"PP ini kan aturan pusat, kita hanya melaksanakan perintah undang-undang. Kalau tidak dilaksanakan ya salah juga," tegas aktor senior ini di Gedung Sate, Kota Bandung, Jabar, Rabu (4/11).
Disinggung soal besaran upah minimum kabupaten/kota (UMK), menurutnya tidak mesti mengacu ke UMP karena hal itu akan ditentukan oleh dewan pengupahan.
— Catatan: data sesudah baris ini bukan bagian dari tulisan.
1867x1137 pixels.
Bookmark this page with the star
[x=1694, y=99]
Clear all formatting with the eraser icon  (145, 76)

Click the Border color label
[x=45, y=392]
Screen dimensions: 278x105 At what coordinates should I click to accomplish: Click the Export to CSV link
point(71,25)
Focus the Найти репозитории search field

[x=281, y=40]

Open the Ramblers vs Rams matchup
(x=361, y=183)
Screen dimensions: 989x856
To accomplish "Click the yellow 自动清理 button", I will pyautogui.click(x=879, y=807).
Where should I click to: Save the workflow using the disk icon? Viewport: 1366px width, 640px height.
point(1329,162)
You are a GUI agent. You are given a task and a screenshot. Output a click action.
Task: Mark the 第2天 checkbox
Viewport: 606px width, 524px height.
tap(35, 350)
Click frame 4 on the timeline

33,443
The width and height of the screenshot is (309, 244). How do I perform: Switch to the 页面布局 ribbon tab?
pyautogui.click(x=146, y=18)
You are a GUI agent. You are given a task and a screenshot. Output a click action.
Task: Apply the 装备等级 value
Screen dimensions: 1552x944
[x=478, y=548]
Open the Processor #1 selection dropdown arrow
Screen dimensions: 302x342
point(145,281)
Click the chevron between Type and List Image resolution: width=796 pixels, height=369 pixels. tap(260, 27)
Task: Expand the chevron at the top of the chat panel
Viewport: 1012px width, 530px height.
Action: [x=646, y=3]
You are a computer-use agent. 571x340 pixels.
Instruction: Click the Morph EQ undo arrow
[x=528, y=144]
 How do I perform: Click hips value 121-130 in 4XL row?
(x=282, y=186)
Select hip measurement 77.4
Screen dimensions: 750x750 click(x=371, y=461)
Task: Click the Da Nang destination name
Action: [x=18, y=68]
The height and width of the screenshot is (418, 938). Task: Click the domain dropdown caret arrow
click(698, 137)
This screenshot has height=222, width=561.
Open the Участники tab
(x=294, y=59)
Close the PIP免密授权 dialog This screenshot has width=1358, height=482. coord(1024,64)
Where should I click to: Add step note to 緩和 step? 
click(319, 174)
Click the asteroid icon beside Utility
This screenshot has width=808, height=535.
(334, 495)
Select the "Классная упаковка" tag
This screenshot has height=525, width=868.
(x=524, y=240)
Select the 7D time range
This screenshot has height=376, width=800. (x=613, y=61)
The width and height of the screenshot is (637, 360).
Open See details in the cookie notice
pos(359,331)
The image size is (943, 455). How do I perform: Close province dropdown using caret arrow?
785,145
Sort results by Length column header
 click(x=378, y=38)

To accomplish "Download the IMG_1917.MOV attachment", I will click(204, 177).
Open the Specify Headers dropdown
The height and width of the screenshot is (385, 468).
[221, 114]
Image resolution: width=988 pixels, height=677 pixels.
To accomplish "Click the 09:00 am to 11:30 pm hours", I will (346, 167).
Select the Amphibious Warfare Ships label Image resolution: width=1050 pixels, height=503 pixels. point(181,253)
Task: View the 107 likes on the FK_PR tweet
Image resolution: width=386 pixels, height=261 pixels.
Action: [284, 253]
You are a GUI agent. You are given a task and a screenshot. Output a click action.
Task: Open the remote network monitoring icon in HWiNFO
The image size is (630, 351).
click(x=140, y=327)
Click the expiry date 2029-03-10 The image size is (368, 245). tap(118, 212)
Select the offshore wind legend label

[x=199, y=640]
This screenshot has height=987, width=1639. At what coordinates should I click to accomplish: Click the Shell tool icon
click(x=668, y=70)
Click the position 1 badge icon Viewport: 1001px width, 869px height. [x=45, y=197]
"Kan ada dewan pengupahan. Di dalamnya ada unsur buruh juga," katanya seperti dilansir dari
RMOL Jabar.
Deddy pun mengaku tidak mempersoalkan terjadinya penolakan, sekalipun muncul ancaman dari kaum buruh dalam bentuk aksi unjuk rasa dan mogok kerja. Namun ia berharap buruh mempertimbangkan efek dari aksi tersebut jika benar dilakukan.
"Kita harap para buruh dapat bijak menyikapi itu. Mogok itu memang hak semua orang, ini kan negara demokrasi dan tidak ada yang bisa larang. Tapi tolong pikirkan dampaknya," ujarnya.
Terakhir, Deddy menyebutkan unjuk rasa dan mogok kerja besar-besaran yang akan dilakukan para buruh akan berdampak buruk terhadap perekonomian, karena jelas akan menggangu proses produksi.